Could robots and AI make delivery affordable for stores?
Commonsense Robotics believes delivering healthy food can be as fast and affordable as delivering pizza
Commonsense Robotics, an Israel-based company, understands all the issues grocery stores deal with when starting and sustaining a delivery program. And it believes that its technology and services can be the remedy.
“The solution is a combination of the advantages of local, in-city operations and robotics and AI,” said Ran Peled, Commonsense Robotics’ head of marketing.
The services the company provides include a micro fulfillment center and an automated packing system run by robots that get smarter over time by using artificial intelligence (AI). These fulfillment centers will operate in urban areas in basements or underutilized spaces as small as 10,000 square feet. They will be staffed by a handful of employees and a few hundred robots. And these centers could house inventory for multiple grocery stores.
As orders come in the robots will bring totes or containers of product to the employees. Delivery would be done by the grocery or third-party delivery companies.
“The people in the site really need to think very little about what they do, and all the planning of the storage and the building of the orders is all done by the computer,” said Peled.
He envisions fulfillment centers like these situated through cities. And his vision isn’t far off. The company is building one in Israel right now and has plans for four more to open in 2018, including centers in the U.S. and U.K. Peled declined to say what locations are on tap for the U.S.
As Peled sees it, this technology fixes the three major flaws common in most grocery delivery systems.
The first grocery delivery problem is the manual picking process. “The store isn't designed for very quick basket picking, and once you hit a certain scale you just have too many pickers in the store, and it detracts from the store experience for everyone else, and it costs you on labor and inefficiencies and mistakes and substitutions.” With Commonsense Robotics, the robots do the product picking.
The next issue is large fulfillment centers located outside of cities. “It's a very capital-intensive project in an industry that is starving for capital,” Peled said. And, “it's usually built on hundreds of thousands of square feet, and it cannot be built inside a city. The consumer doesn't just want groceries online – they want it fast. So, if you build [fulfillment centers] outside the city you're just going to stand in traffic.”

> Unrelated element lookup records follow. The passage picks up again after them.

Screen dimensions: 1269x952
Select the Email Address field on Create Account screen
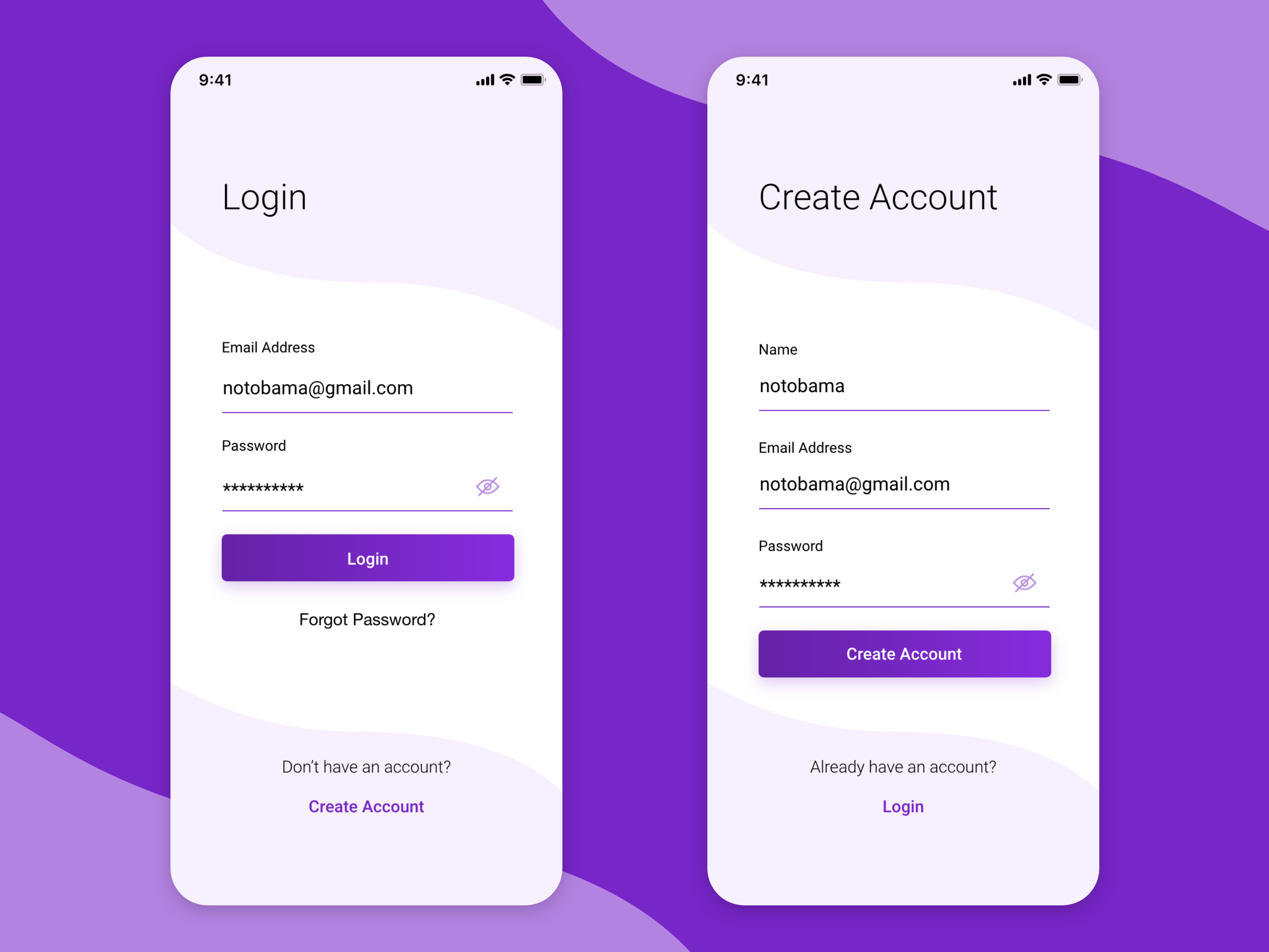point(900,497)
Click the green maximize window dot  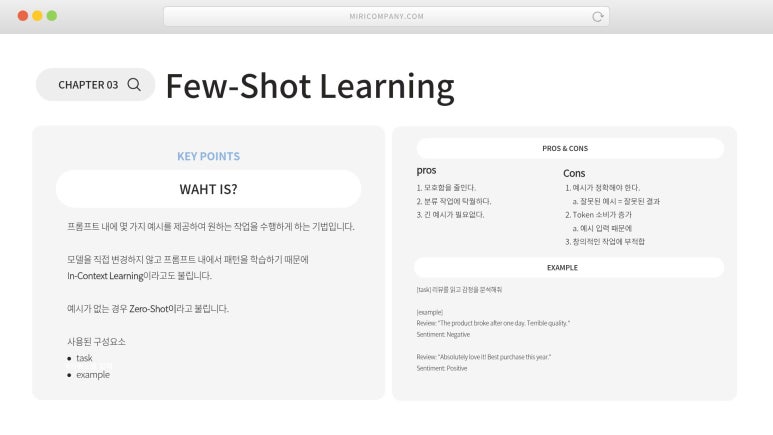[x=52, y=16]
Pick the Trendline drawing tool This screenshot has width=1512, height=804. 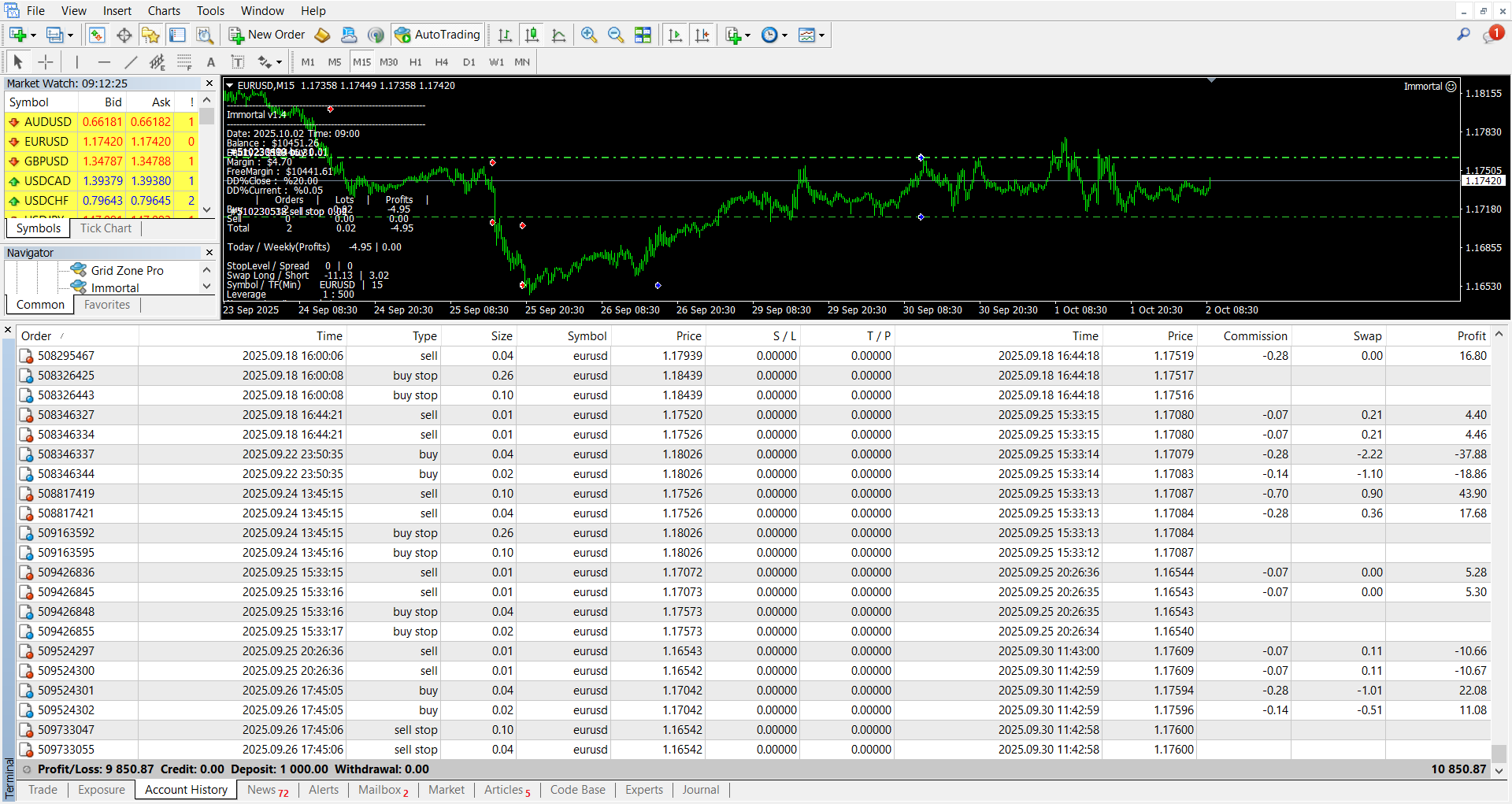[x=131, y=62]
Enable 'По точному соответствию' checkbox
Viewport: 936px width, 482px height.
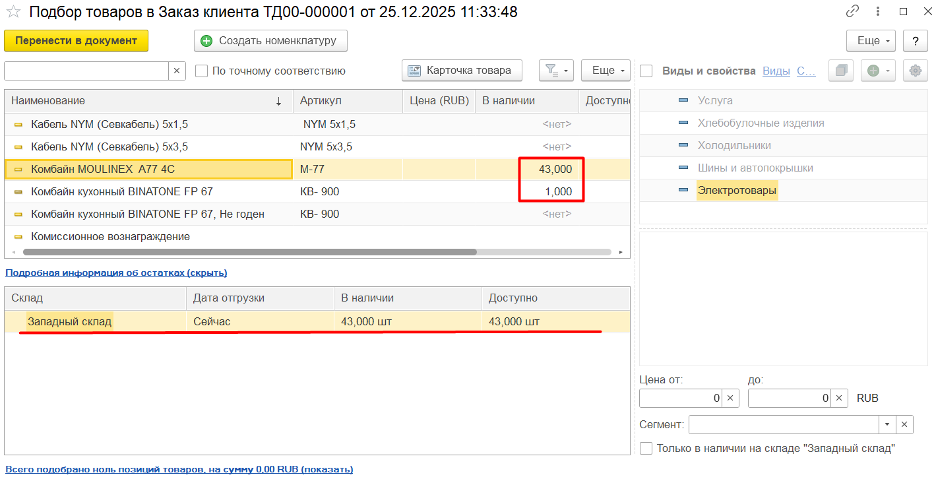(x=202, y=71)
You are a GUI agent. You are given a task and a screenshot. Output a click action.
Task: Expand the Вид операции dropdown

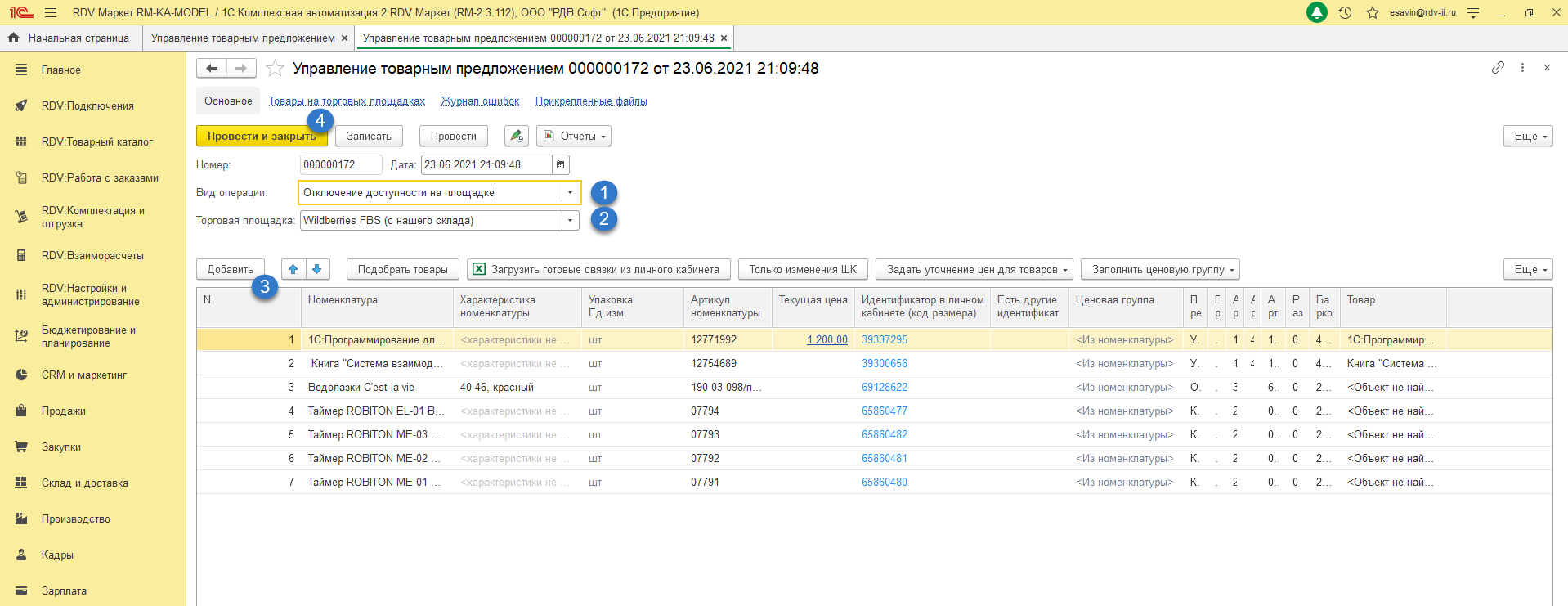(x=570, y=193)
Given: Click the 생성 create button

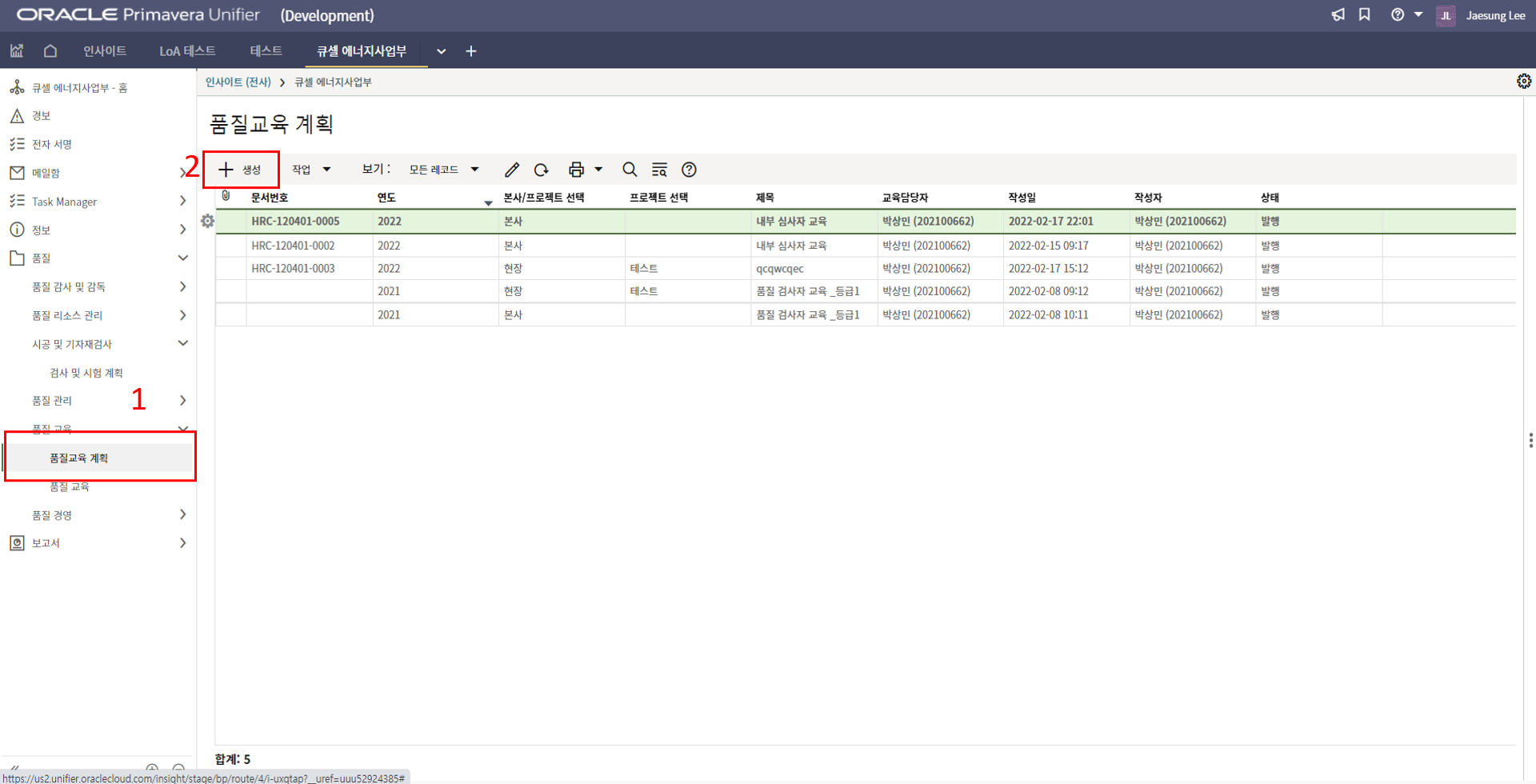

Finally, to deliver to customers, retailers often look to outside on-demand companies such as Instacart. “This is economical. They are pricing it in the way that the retailer makes money. And it's fast for the consumer. So, it sounds like the perfect idea, but retailers don't like to lose control of their clients.”
“Our solution is solving all of that. It's very economical,” he added. “It sits inside a city, so deliveries are very fast. And you own your consumer. We don't try to sell to your consumer.”
Peled said the Commonsense Robotics fulfillment centers will help flip the balance of power in favor of smaller grocery stores that have been struggling with delivery.
“Usually the barrier to entry for automation is very high, and we can make it as low as a few dozen orders a day,” he said. “So even if you're a local minimarket or a mom-and-pop grocery store, all you need to do it put up a website to face your clients, and at the same time ship your inventory to our facilities. We stow it for you, and every time an order comes in, we can fulfill it and dispatch it for you. But you don't need to invest millions or tens of millions of dollars in that capacity, and you don't need to have huge volumes to be able to allow and afford that because we make it very economical.”
Ultimately, Peled sees Commonsense Robotics as helping the consumer, too. “With our technology, we can make sure that they get [fresh food] as fast as pizza, and we can make sure it doesn't cost them more.”